Based on the trained encoder-decoder structure as described for example in the context of FIG. 12 or on the model trained for material extraction as described in the context of FIG. 9, image properties, such as biometric and/or material properties, may be derived and provided to a downstream process such as the biometric authentication detector or a neural network configured to generate at least one biometric authentication information. The biometric authentication information may include a matching score between at least one facial feature vector generated from an image taken on an unlock event and at least one template vector stored for an authorized user. The generation of the biometric authentication information may include the image properties, such as biometric and/or material properties.

For authentication flood light image data may be processed to provide facial recognition and authentication. The flood light image(s) may be analyzed for facial features by the neural network configured to generate at least one biometric authentication information. The neural network configured to generate at least one biometric authentication information may be trained on flood light image data to generate facial feature vectors. For example, the neural network may generate facial feature vectors. The feature vectors may be compared to template feature vectors. The template feature vectors may be provided from a template storage, such as secure zone storage, to generate a matching score. The templates feature vectors may be generated from an enrollment of an authorized user on, in relation to and/or triggered by the device (e.g., a template generated during an enrollment process). The templates feature vectors may be generated from an enrollment of an authorized user on the device by the neural network configured to generate at least one biometric authentication information. The matching score may be a score of the differences between facial feature vectors and corresponding template vectors (e.g., feature vectors for the authorized user generated during the enrollment process). Matching score may be higher when feature vectors are closer to (e.g., the less distance or less differences) to the template feature vectors.

→ **Record extracts**

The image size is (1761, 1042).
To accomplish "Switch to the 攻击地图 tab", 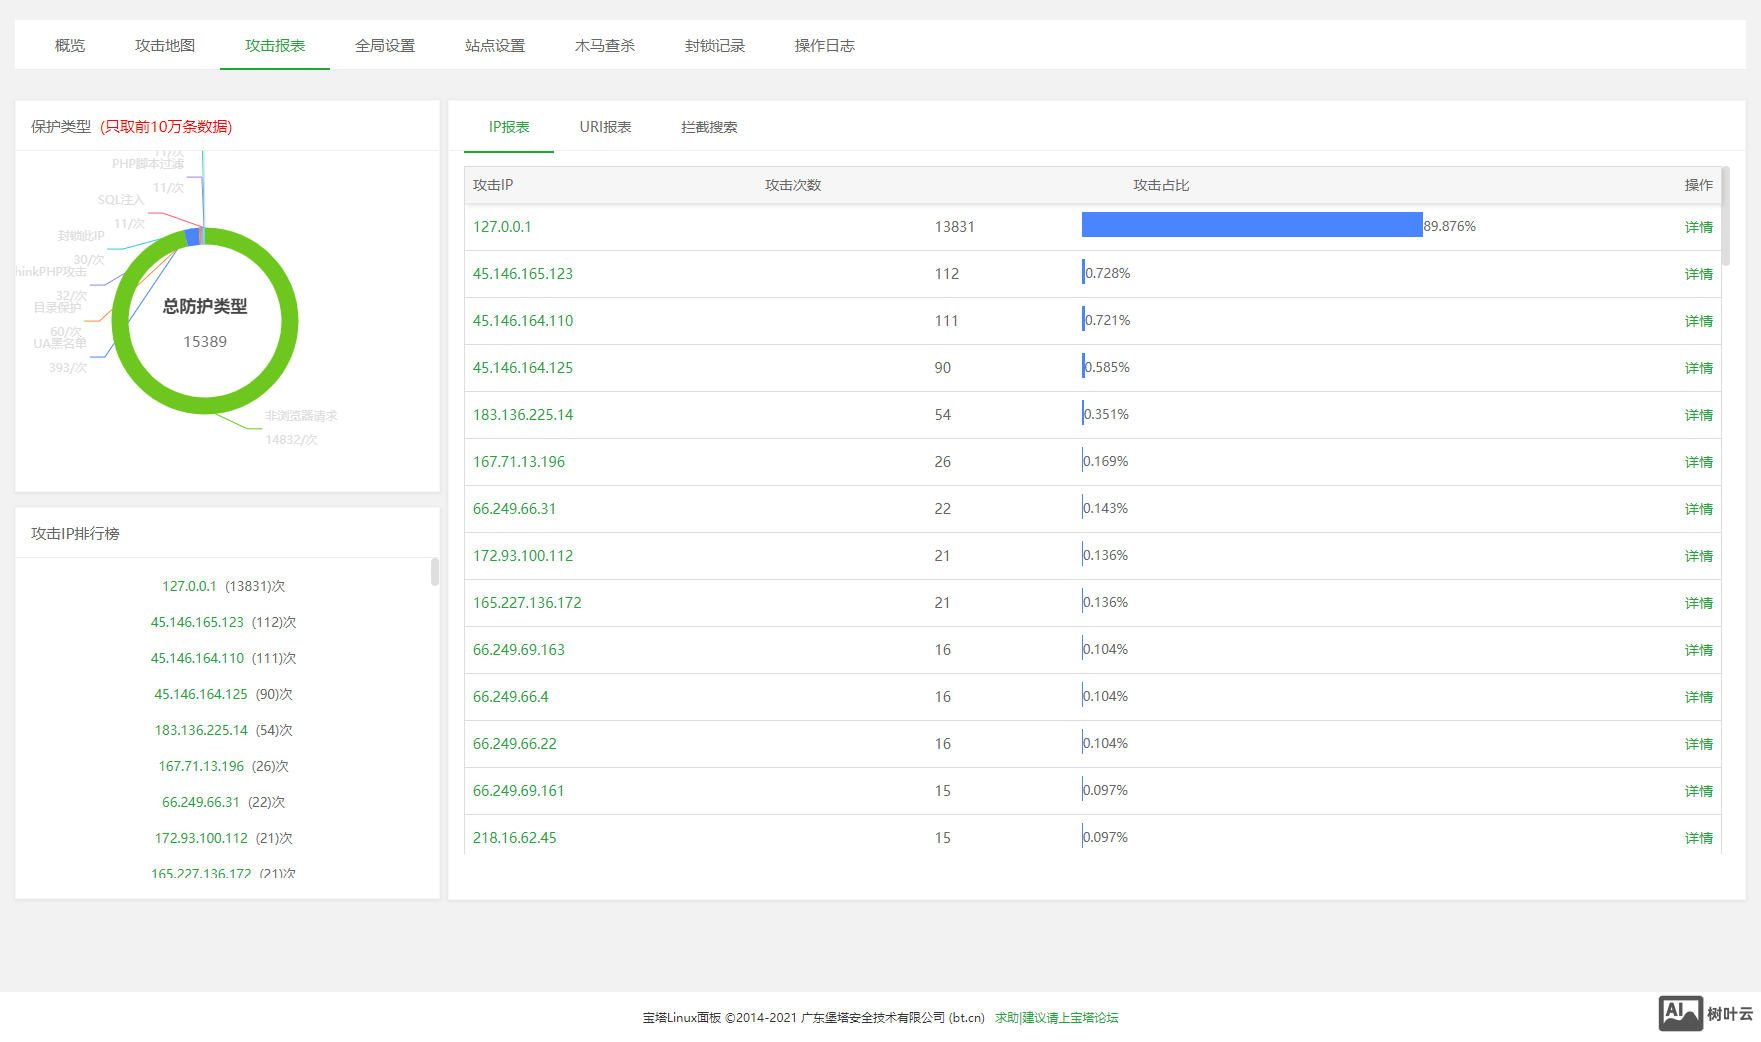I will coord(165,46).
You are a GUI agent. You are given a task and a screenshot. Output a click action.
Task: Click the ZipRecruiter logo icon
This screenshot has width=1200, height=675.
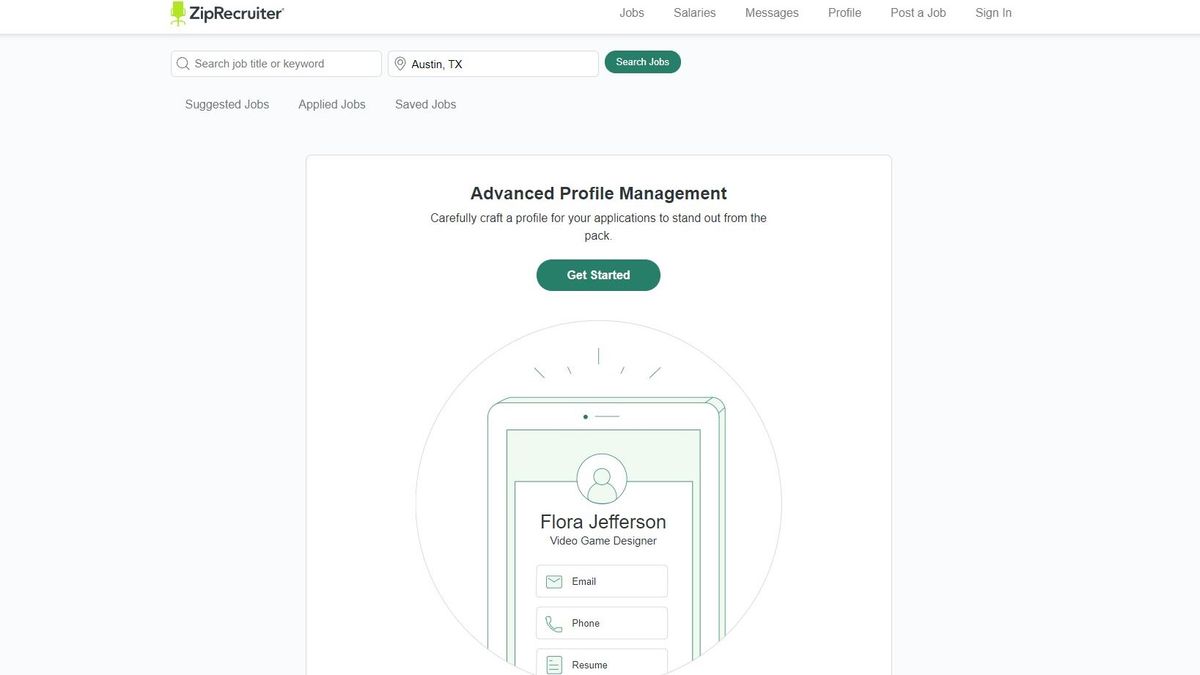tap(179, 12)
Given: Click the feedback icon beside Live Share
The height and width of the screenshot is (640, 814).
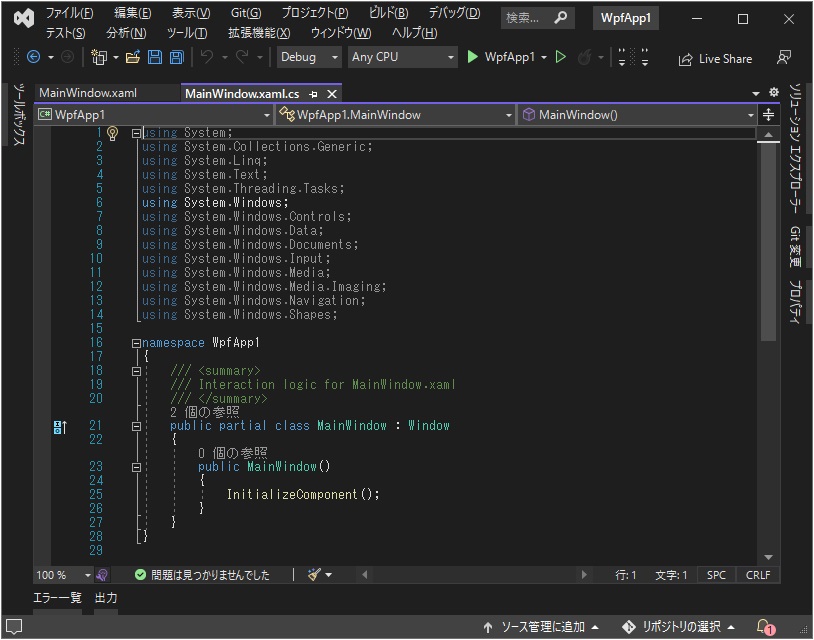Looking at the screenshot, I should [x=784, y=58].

→ **Short problem A**
Format the listing, starting at the line that contains "You are a GUI" and ending at the end of the listing, as a two-column CSV with the columns request and response. Give one row per request, put each value in a single quoted field with line breaks replaced by spaces, and leave out the pictures.
→ **Short problem B**
Resume the passage on facial authentication from where it stops.

→ **Exercise output A**
request,response
"You are a GUI agent. You are given a task and a screenshot. Output a click action. Task: Click the ZipRecruiter logo icon This screenshot has width=1200, height=675.","tap(179, 12)"
"Given: Click the feedback icon beside Live Share The height and width of the screenshot is (640, 814).","Looking at the screenshot, I should [x=784, y=58]."

→ **Exercise output B**
Examples of different classifiers that may be used include, but are not limited to, linear, piecewise linear, nonlinear classifiers, support vector machines, and neural network classifiers. In some embodiments, matching score may be assessed using distance scores between feature vectors and templates.

Other non-limiting examples of downstream processes related to biometric authentication information using prior properties may include: A facial recognition authentication process using pose information (e.g., pitch, yaw, and roll data) to increase accuracy in assessing matching of the face with the registered user, or a landmark detection process using occlusion information to mask off occluded areas more quickly and accurately for generating positions of the landmarks.

To improve the generation of at least one biometric authentication information, the biometric and/or material property may be provided to the neural network generating the biometric authentication information. The biometric property generation may be executed by the one or more image processing units such as central processing unit(s) CPU e.g. via the network architecture described in the context of FIG. 12 or 13. Material property generation may be executed by the one or more central processing unit(s) CPU e.g. via the network architecture described in the context of FIG. 12 or 13. The biometric property generation may be executed by the one or more image processing unit(s), such as central processing unit(s) CPU or image signal processor(s), or neural network processing unit(s) e.g. via the network architecture described in the context of FIG. 12 or 13. The biometric property generation may be executed by the one or more neural network processing unit(s) e.g. via the network architecture described in the context of FIG. 12 or 13. The material property generation may be executed by the one or more neural network processing unit(s) e.g. via the network architecture described in the context of FIG. 12 or 13 or FIGS. 5-9. The material property generation may be executed by the one or more image processing unit(s), in particular the one or more central processing unit(s) CPU e.g. via the network architecture described in the context of FIG. 12 or 13 or FIGS. 5-9. The material property generation may include the methods as described in the context of FIG. 12 or 13 or FIGS. 5-9.

FIG. 14 illustrates another example of providing the extracted image properties to the biometric authentication detector.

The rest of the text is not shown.